[Task instructions]
Reproduce each line of the records below without any change.

▬▬▬

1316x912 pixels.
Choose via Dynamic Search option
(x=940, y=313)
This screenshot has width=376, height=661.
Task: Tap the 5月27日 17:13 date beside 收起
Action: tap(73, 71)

▬▬▬

[Output of the task]
1316x912 pixels.
Choose via Dynamic Search option
(x=940, y=313)
This screenshot has width=376, height=661.
Task: Tap the 5月27日 17:13 date beside 收起
Action: tap(73, 71)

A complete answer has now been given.